Week 7, Lecture 1 - Domain Adaptation
We will cover the domain adaptation problem and algorithms for solving it.
Intro and problem statement
Note: the wikipedia page provides a good problem introduction.
We aim at learning from a source data distribution a well performing model on a different (but related) target data distribution.
- Like transfer learning, but we operate in the transductive setting rather than inductive. Meaning, we have access to the (unlabeled) target domain data during training.
- Meaning, during training of the og model on the source data, we have unlabeled data samples of the target distribution.
- Question: what happens if we don’t have access to the target domain data? Frame this as a meta-learning problem? Note: Wed’s lecture might cover this.
- Can think of the idea as tasks but with different distributions of \(p(x)\).
- Robustness.
- Examples:
- Tumor detection: trained on data from source hospital, but need to generalize to target hospital data. A distribution shift.
- Can frame this as two separate tasks.
- Land-use classification: source is landsat images of North America… want to deploy to South America landsat images.
- Tumor detection: trained on data from source hospital, but need to generalize to target hospital data. A distribution shift.
Algorithms
Data reweighting
- See empirical risk minimization:
- “The core idea is that we cannot know exactly how well an algorithm will work in practice (the true”risk”) because we don’t know the true distribution of data that the algorithm will work on, but we can instead measure its performance on a known set of training data (the “empirical” risk).”
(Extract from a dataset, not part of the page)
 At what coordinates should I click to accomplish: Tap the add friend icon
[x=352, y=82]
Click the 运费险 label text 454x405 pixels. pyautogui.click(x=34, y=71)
- Domain adaptation via importance sampling (see slides for the math).
Note: might be a good idea to model the distance between two similar data points in this (similar).
Key assumption: the source and target distributions need to overlap.
We need
Feature alignment
- MNIST digit-like images but not with blank background.
- Idea: align features (through learning separate encoders and minimizing distance between similar features).
Domain translation
See CycleGAN.
Questions
- What is a distribution \(p(x)\) for the training data? Just the data plotted or the probability of seeing each e.g., class?
- What happens if we don’t have access to the target domain data? Frame this as a meta-learning problem?
- Or is this just a different problem in general?